====== Material provided

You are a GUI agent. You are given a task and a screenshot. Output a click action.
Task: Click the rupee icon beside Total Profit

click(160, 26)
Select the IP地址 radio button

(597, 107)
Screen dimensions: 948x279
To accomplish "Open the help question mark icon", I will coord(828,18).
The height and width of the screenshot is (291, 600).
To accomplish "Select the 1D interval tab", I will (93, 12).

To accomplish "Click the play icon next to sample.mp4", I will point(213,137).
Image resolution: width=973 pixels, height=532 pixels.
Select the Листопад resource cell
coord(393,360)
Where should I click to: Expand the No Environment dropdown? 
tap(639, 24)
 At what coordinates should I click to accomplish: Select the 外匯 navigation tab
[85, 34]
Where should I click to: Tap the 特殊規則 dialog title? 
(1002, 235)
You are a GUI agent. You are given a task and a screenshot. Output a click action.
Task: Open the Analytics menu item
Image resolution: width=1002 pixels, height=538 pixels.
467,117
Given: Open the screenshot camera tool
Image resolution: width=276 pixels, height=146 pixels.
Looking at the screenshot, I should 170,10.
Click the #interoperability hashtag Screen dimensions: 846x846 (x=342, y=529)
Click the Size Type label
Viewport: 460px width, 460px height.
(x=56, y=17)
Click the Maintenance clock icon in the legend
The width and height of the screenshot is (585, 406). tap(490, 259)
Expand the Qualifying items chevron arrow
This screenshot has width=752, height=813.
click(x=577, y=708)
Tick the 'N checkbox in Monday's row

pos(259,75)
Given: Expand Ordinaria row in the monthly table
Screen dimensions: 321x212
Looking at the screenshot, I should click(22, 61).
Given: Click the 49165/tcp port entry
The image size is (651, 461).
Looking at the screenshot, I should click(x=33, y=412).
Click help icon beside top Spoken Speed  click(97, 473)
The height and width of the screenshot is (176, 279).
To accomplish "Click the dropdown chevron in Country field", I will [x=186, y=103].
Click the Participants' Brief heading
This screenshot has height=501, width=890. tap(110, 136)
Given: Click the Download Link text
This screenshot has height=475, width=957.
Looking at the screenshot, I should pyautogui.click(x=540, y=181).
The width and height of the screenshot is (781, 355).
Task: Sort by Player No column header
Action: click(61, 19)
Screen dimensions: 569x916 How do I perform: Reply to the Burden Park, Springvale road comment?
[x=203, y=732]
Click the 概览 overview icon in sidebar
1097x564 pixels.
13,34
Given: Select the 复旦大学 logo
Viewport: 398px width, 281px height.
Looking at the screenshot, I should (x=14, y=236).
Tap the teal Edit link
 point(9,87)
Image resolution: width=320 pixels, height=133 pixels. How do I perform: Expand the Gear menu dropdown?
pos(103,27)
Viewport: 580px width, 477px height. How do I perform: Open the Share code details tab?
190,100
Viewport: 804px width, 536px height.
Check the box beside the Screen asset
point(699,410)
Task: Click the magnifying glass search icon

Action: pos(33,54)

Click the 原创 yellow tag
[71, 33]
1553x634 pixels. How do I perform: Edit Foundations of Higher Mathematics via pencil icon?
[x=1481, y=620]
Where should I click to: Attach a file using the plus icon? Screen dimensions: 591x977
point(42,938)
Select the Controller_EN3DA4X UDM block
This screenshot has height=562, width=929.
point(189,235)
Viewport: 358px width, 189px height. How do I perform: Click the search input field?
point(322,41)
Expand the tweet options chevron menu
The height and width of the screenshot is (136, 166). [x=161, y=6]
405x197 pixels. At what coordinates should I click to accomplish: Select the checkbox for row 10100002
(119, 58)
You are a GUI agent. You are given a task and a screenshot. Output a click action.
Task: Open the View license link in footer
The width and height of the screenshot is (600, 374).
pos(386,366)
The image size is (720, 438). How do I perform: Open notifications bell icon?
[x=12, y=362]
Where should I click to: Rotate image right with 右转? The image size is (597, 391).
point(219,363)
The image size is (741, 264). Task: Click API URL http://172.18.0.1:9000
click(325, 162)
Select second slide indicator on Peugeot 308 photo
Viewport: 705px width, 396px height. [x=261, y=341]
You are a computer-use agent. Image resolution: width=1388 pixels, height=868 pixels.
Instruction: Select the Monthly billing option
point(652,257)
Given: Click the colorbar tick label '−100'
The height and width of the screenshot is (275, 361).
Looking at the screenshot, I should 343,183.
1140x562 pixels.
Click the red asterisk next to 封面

============

◆ **Required action**
Scan each line of the entries above for the word "next" and report how many lines contain it, with nothing else.

◆ **Expected output**
2